I write this because I have grown quite close to people I’ve never met and I really don’t understand what that means. Of course, when we communicate via websites and e-mail we present ourselves at our very best. Friends generally know our shortcomings and love us despite them. Perhaps this is the attraction of the Internet: we can protray ourselves at our best, shuck off our warts and create a new and shining self. We connect by our common points and delight to discover how many of them there are.

The question then follows, will these new and shiny selves that we create on line actually become us? Will we arise in a new decency that we never realized was in us as a result of the Web? That isn’t clear in light of the many genually evil websites out there, websites that protray the worst human beings can be.

I suspect as time grinds on, we will discover that most of us share most of our most important features. We will discover that we are all in this together. Together. That is not a bad thing that should make us angry, but a very good one. But then on a halcyon and idyllic autumn day like today I can’t help being a cock-eyed optimist.

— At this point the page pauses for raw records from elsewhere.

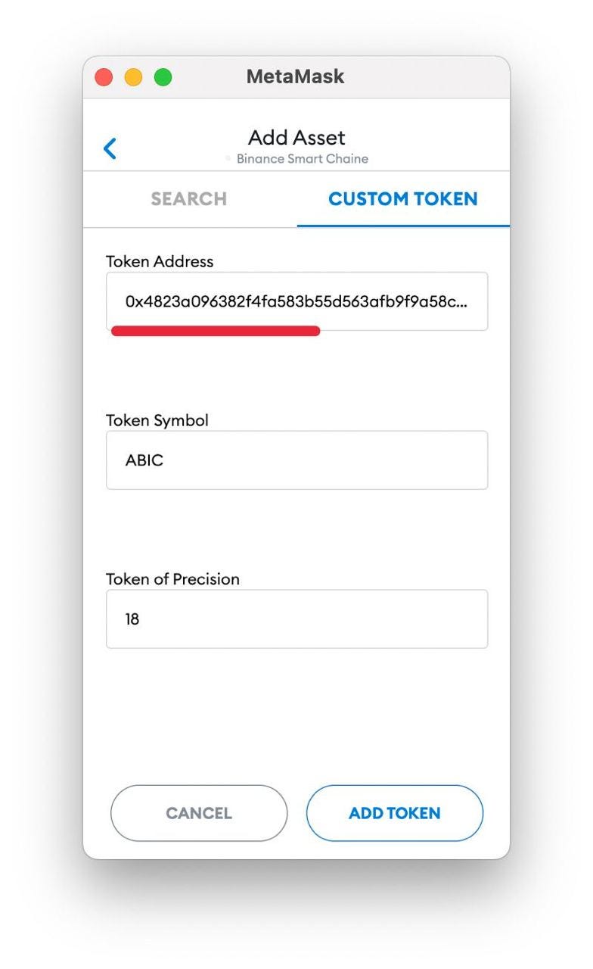Focus the Token Address input field
This screenshot has height=969, width=593.
click(x=297, y=301)
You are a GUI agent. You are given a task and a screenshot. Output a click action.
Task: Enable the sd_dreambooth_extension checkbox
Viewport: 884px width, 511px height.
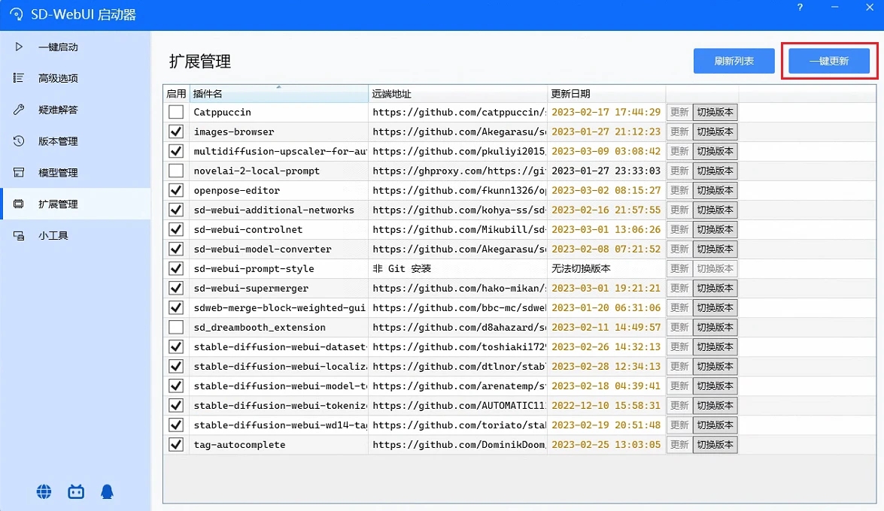(175, 327)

Idyl, Idyll, and the Ideal

Monday, October 12th, 2009

I received this note from Rebecca Casper today:

“The word that came up in the debate tonight was idyll or idyl. Some believe it is related to ideal. Others said, “No.” In any event, its full meaning is not altogether clear from a simple dictionary. Have you ever featured this word so that you could share your research? It is of Greek derivation, but I thought it was also an allusion to some Greek myth or legend. (But I can’t find anything.) Tennyson wrote ‘Idylls of the King,’ but that doesn’t give us a good etymology. Can you?”

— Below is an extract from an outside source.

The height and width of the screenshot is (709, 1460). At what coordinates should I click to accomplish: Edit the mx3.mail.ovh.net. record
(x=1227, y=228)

First of all, how do we spell this word: Idyll or idyl? The US dictionaries don’t seem to care how many Ls we use but idyll is the original spelling. Idyl is a later misspelling that has become acceptable.

This word is unrelated to ideal though the latter may have informed the meaning of the former. Ideal is the adjective for idea under the assumption that the idea of an object is always a perfect representation of that object.

Idyll comes, via Latin idyllium, from eidyllion, a diminutive of Greek eidos “form, that which is seen, a person’s beauty”, from the verb meaning “to see”, the one that also went into the making of English video. The diminutive of this word came to refer to a type of short idealized poem, usually a bucolic one, which is to say, a romantic poem about the countryside.

An idyll today still retains a bucolic aroma but today it means ”a simple, tranquil state of affairs”. It can also refer to a peaceful interlude that is absolutely perfect, a vacation or affair in a place we normally only dream about.

Look for this word as a Good Word toward the end of October.